The Spectator

Letters | 25 September 2010

Spectator readers respond to recent articles

issue 25 September 2010

Spectator readers respond to recent articles

Thought crime, style crime
Sir: I welcome the new presentation of The Spectator, along with the continuing commitment to ‘elegance of expression and originality of thought’, and providing ‘a refuge from an often censorious and humourless world’. These are the reasons why I subscribe, and I am seldom let down.
Yet I see with disappointment that Melanie Phillips has been quick to exercise her right to oppose Spectator doctrine (‘I think, therefore I’m guilty’, 18 September). While I agree with the thrust of her argument, a less elegant, more censorious and humourless way of expressing it is difficult to imagine. Isn’t style crime just as bad as thought crime?
Ian Bentley
Essex

Sir: Can I congratulate you on a thoroughly helpful issue of the magazine this week (‘Don’t even think it!’). I particularly appreciated the article by Melanie Phillips on the new intolerance. As someone who fits all her categories of being a ‘traditional white Christian male sceptical about global warming’, I imagine it will not be long before I meet the boys in blue.
Revd Richard Fothergill
Bath

A writer’s evolution
Sir: Christopher Booker continues to go down in my estimation. His contribution to your latest issue (‘Scientists in hiding’, 18 September) annoyed and depressed me.
All the ‘gaps’ he talks about in the evolutionary record are not gaps at all.

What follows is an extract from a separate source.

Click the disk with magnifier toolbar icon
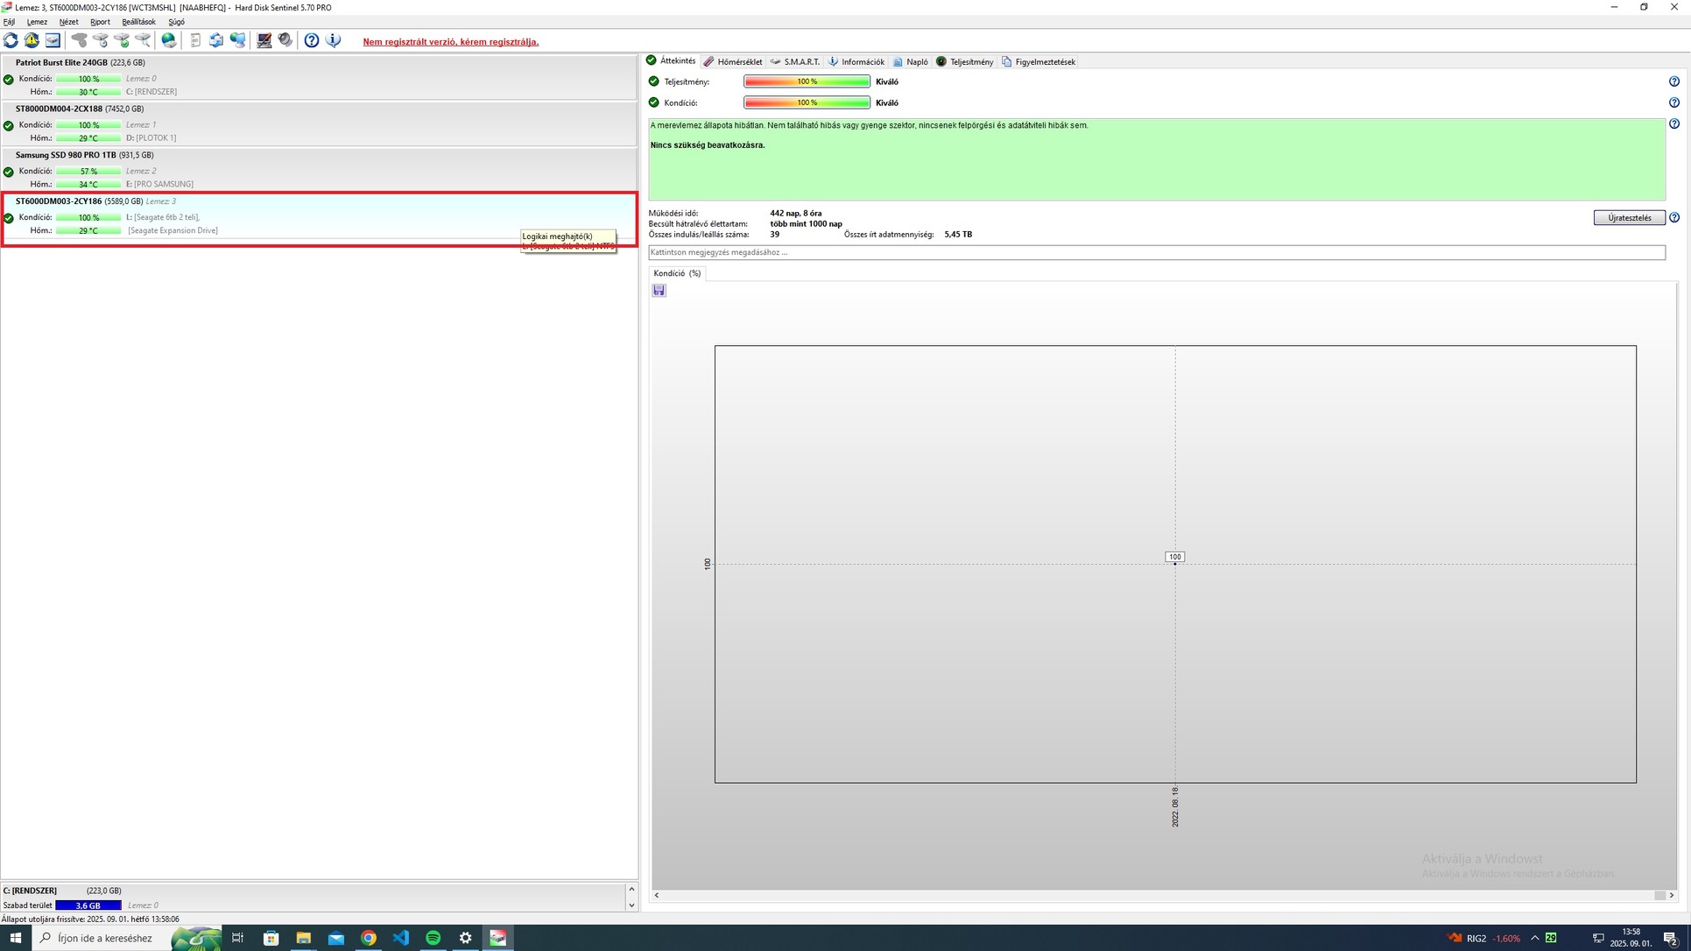(143, 40)
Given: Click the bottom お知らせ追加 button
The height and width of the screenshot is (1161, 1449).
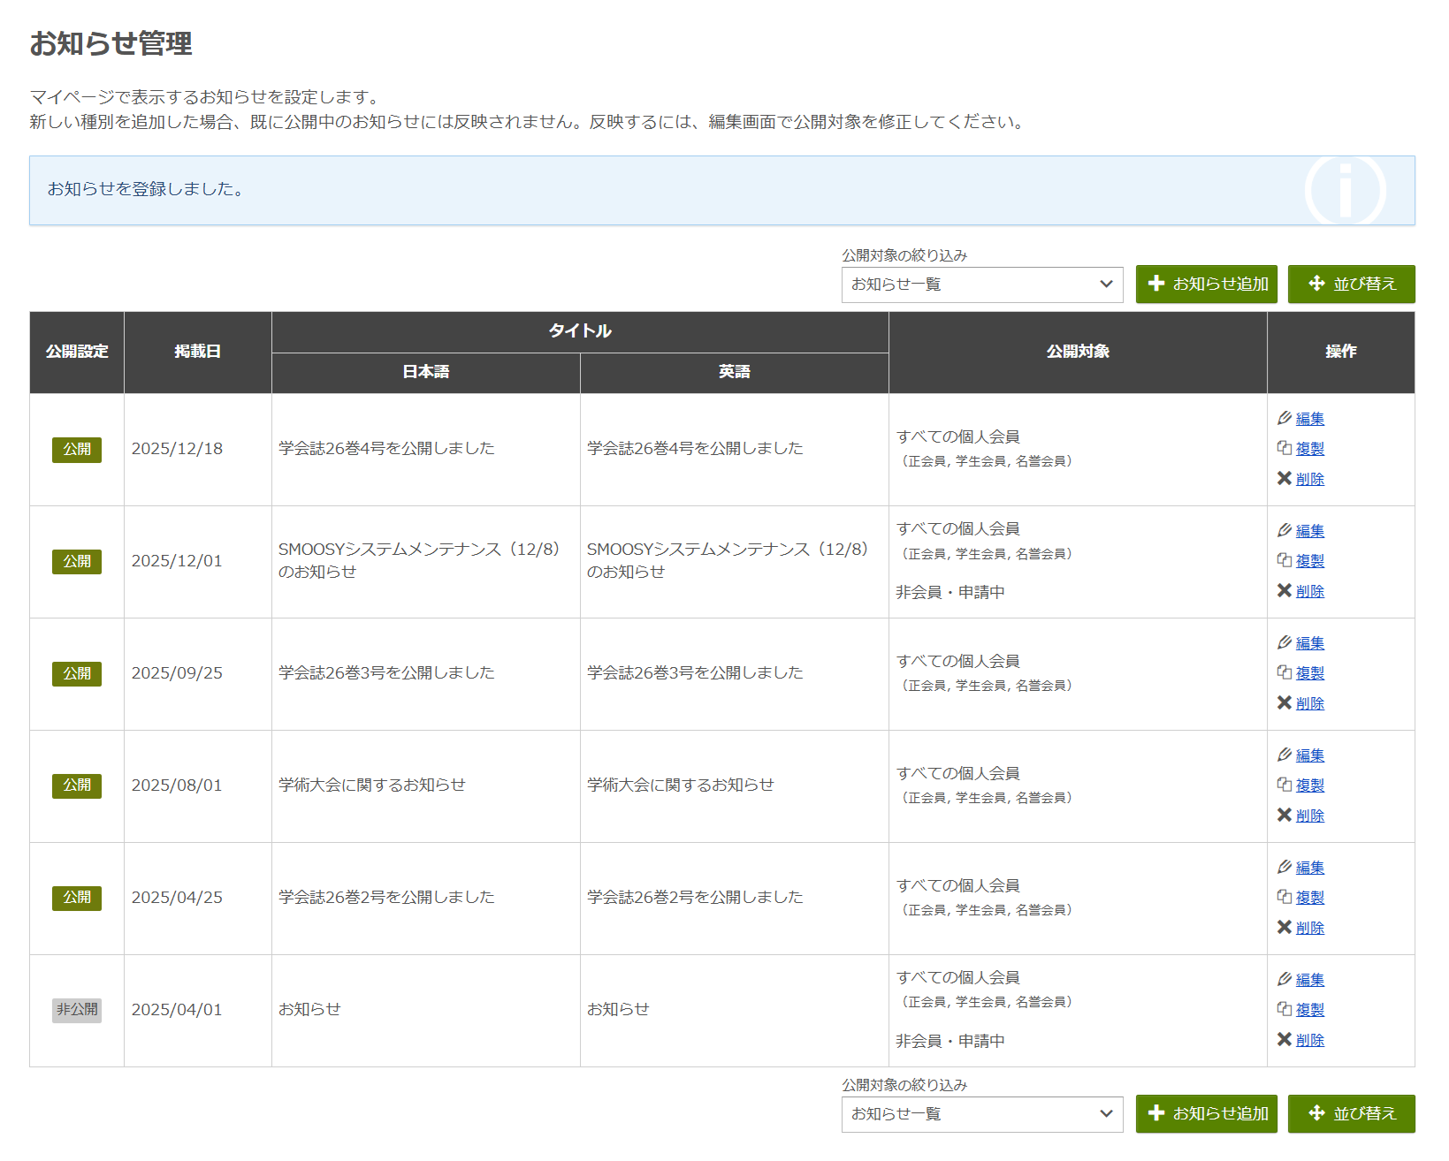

There are no inter-species fossils because of the way scientists categorise species — not because there are no intermediate fossils. ‘Intermediate’ is a mischief word employed by creationists to throw doubt on the irrevocable, cast-iron evidence of evolution because they can’t bear to admit that the nonsense they read in childhood isn’t true.
I used to be 100 per cent behind Booker on Europe. I was still with him on global warming. Now I am doubting all my faith in him, which I know could be a mistake. People can be right on one thing and wrong on another — but his egregious writing on subjects in which he can’t possibly be an expert is deeply worrying.
R. Lewin
Bath

Art crime
Sir: The ‘crucifixion’ depicting a cross and a woman wearing a bikini is grossly offensive (Raquel Welch by Terry O’Neill, Contents, 18 September). Moreover, it is an image which you would not dare to repeat with an Islamic context, and sits ill with your unctuous leader about the visit of the Pope.
Roger McCormick
By email

Hope and the Pope
Sir: Does Pope Benedict really ‘bring hope’ (Leading article, 18 September)? Many Christians, including some Catholics, would say that his ‘hard teachings’ on artificial birth control and abortion — let alone the sex or marital status of priests — are no part of the deposit of faith, whatever previous popes may have ‘set in stone’.
Tim Hudson
Chichester

Sir: Now that the Pope has returned home, it is a good time to assess Peter Hitchens’s assertion (‘The Prayer Book manifesto’, 11 September) that the Church of England is a better bulwark against secularism in this country than that of Rome. It is being whispered that Pope Benedict’s visit was more successful, and more important, than that of his predecessor in 1982 because of the seriousness and urgency of his message. Like most Protestants, Mr Hitchens forgets that the point of the papacy is to uphold, and maintain unspoilt, the teaching of the Church down the centuries. It is far more likely that the Anglican Church will fail in future to object to and resist Britain’s anti-life, anti-family culture. That is precisely what has happened these past 50 years.
The militant secularists and atheists are right in one regard: their philosophy is universal and they know that their adversary is too. Anglicans can chose to come over or ally with Rome, but sitting on the fence is not an option.
Michael Booth
By email

Tamburlaine emasculated
Sir: Charles Moore asks what would happen if any of our theatres dared to perform Marlowe’s Tamburlaine the Great, on account of a scene in which the Koran is burned (Notes, 18 September). Unfortunately, we already know.
The play was staged just a few years ago at London’s Barbican Centre by the Bristol Old Vic, and audiences were spared the Koran-burning and Mahomet-cursing episodes. They did not hear Tamburlaine say that the Prophet was ‘not worthy to be worshipped’ or that he ‘remains in hell’. The artistic director, Simon Reade, said that such phrases ‘would have unnecessarily raised the hackles of a significant proportion of one of the world’s great religions’.
This great text was bowdlerised, essentially on ‘health and safety’ grounds.
Adrian Hilton
Buckinghamshire

Drinking for England
Sir: Well said, Brendan O’Neill (‘Drunk and orderly’, 18 September). When we moved to England in 1998, our then 14-year-old son was able to be part of the pub culture. Being able to ‘legally’ get drunk on occasion at such an early age, he learned that alcohol was not such a big deal. When he went back to America, he could handle his drink far more maturely than his peers, who would have to get drunk at the beach or elsewhere as they were barred from bars until age 21. So the pub was a good teacher.